Supplied information

——————

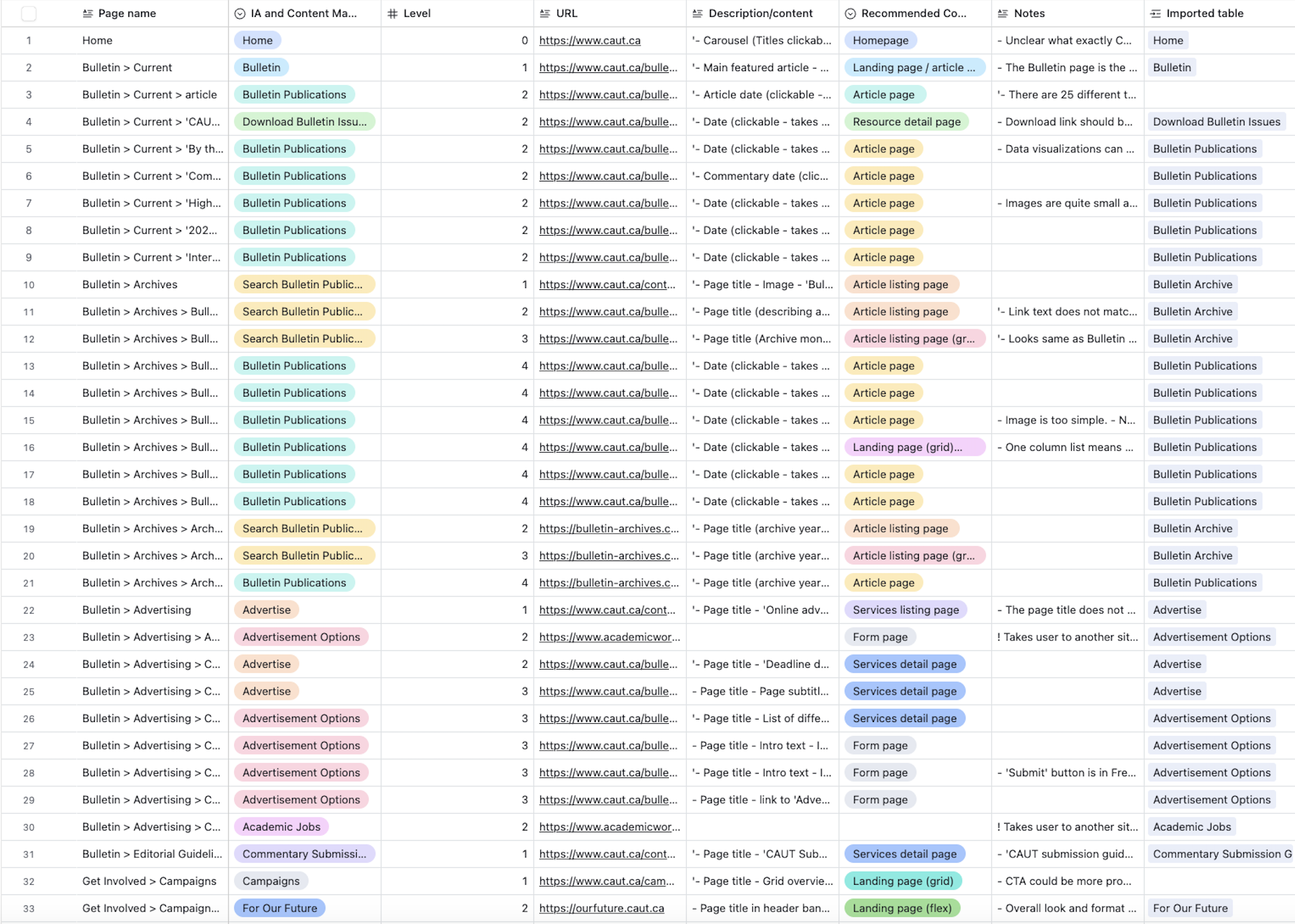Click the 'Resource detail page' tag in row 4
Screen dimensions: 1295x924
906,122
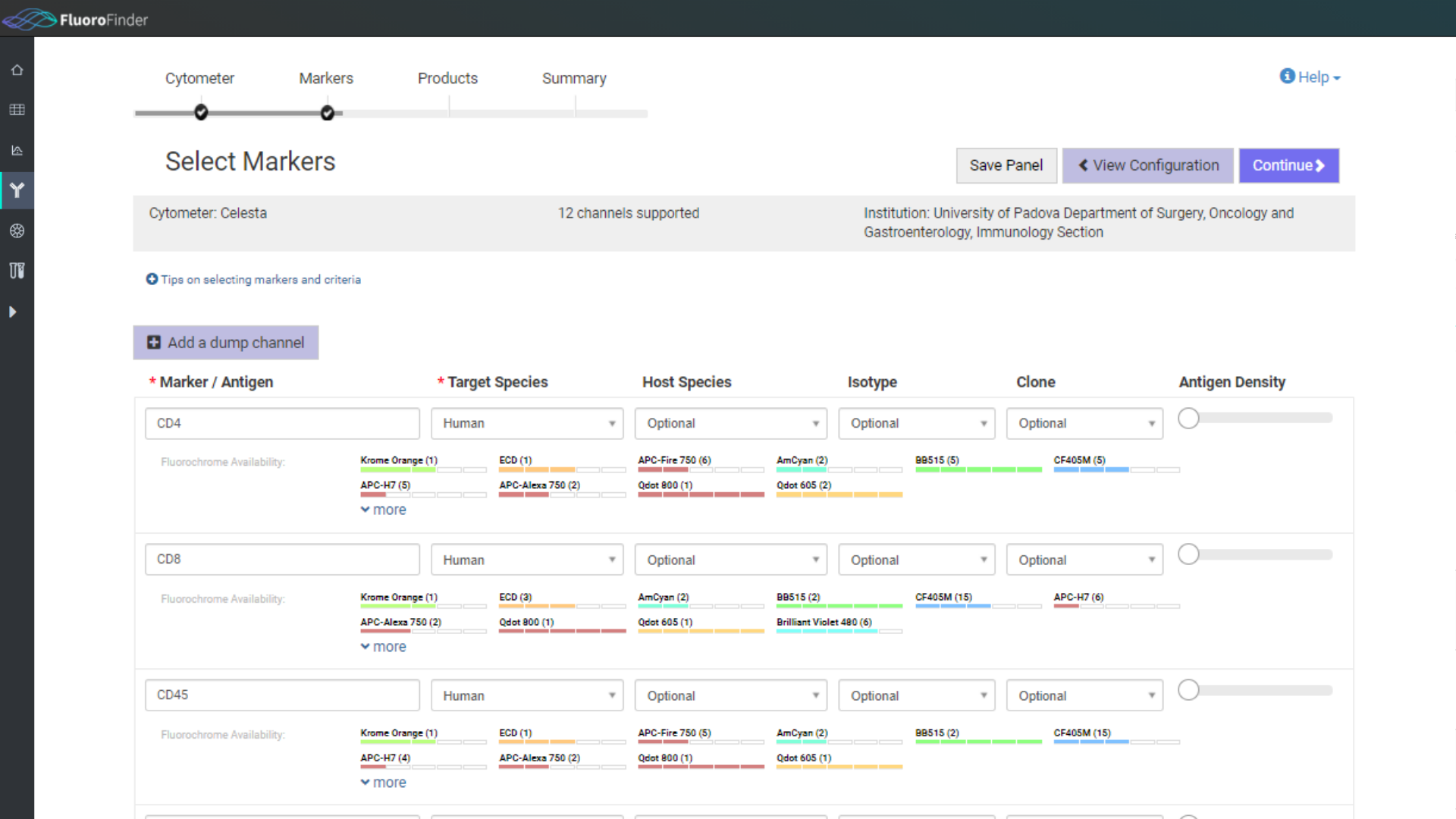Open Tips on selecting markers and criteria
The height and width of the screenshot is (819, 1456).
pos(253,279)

——————

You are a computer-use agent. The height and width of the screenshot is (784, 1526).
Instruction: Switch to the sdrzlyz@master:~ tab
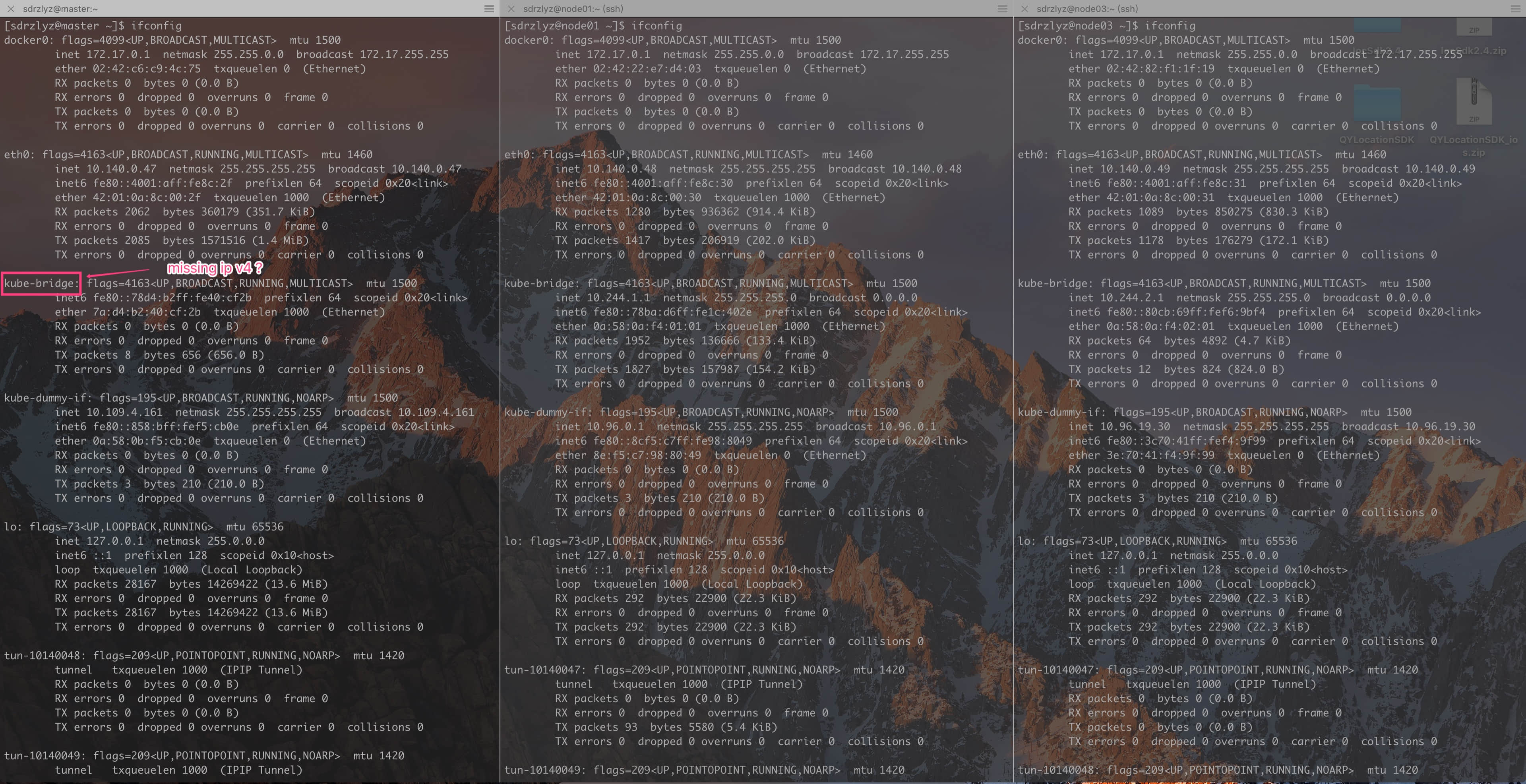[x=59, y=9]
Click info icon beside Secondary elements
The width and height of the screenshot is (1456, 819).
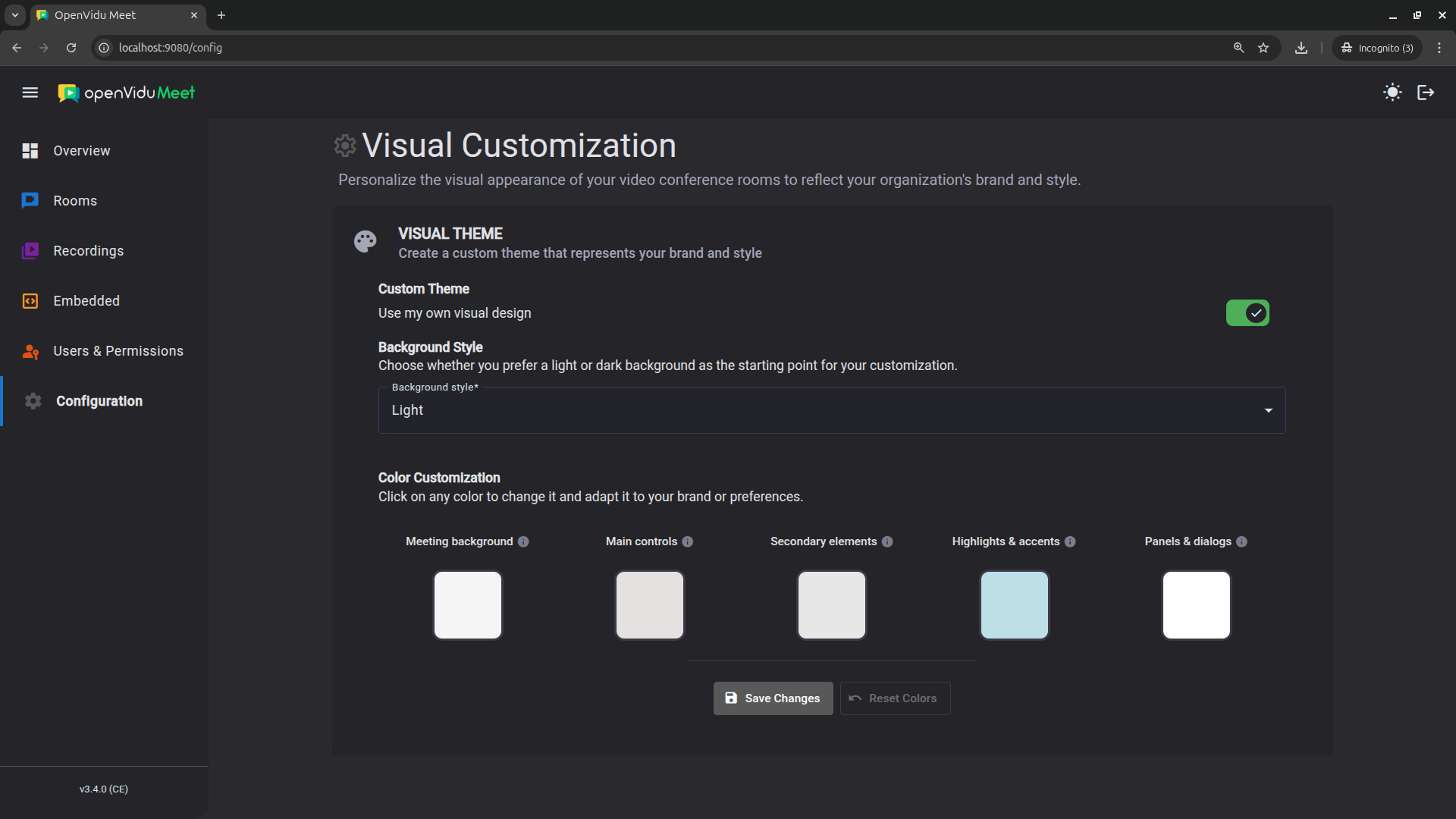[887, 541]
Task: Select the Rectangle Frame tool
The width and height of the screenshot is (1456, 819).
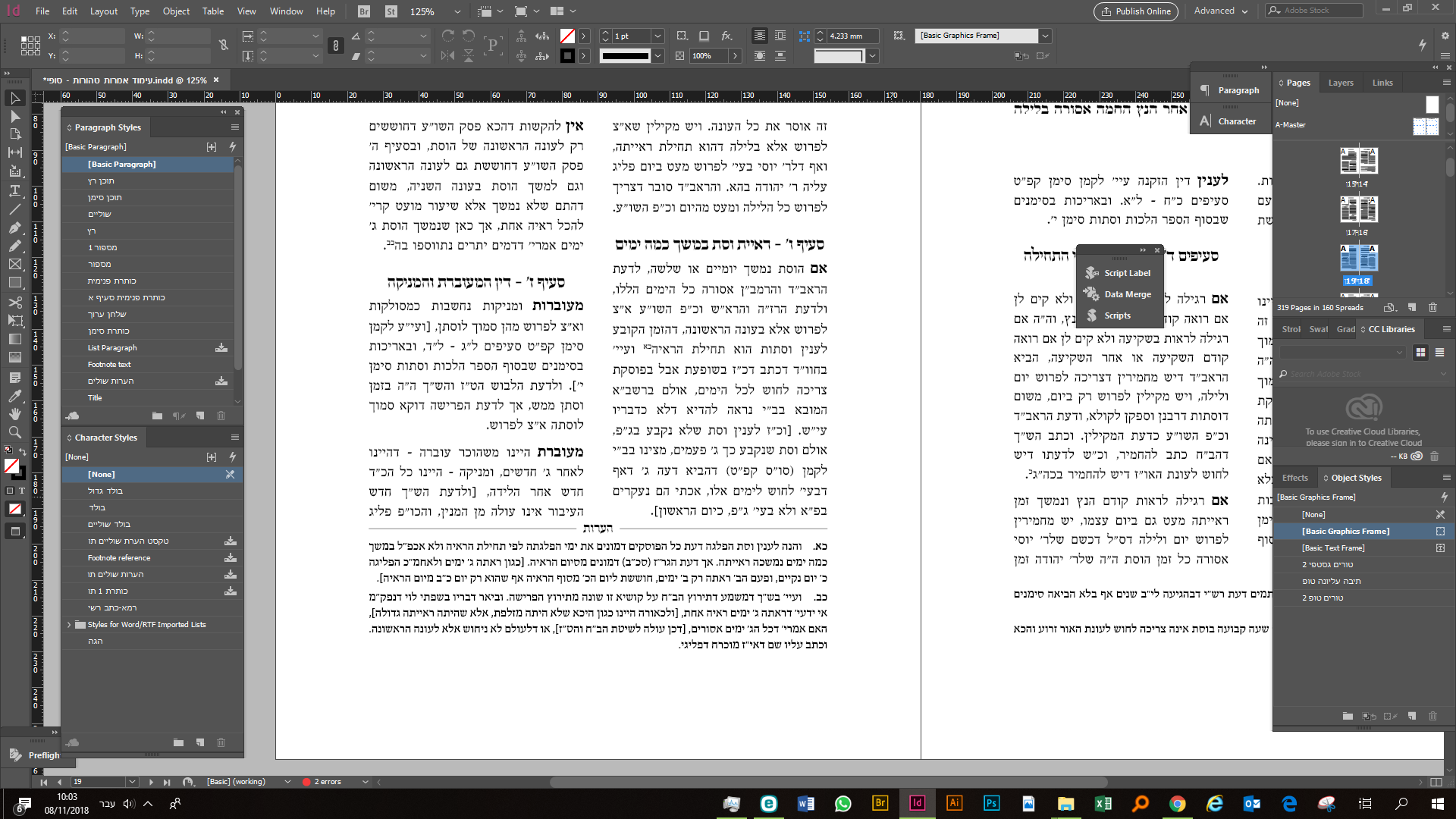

——————

Aim of the task
I'd like the lines above repeated exactly, from the one that contains "You are a computer-use" through the one that contains "Task: Select the Rectangle Frame tool", with no pictures.

Answer for the task
You are a computer-use agent. The height and width of the screenshot is (784, 1526).
Instruction: Switch to the sdrzlyz@master:~ tab
[x=59, y=9]
Click info icon beside Secondary elements
The width and height of the screenshot is (1456, 819).
[887, 541]
Task: Select the Rectangle Frame tool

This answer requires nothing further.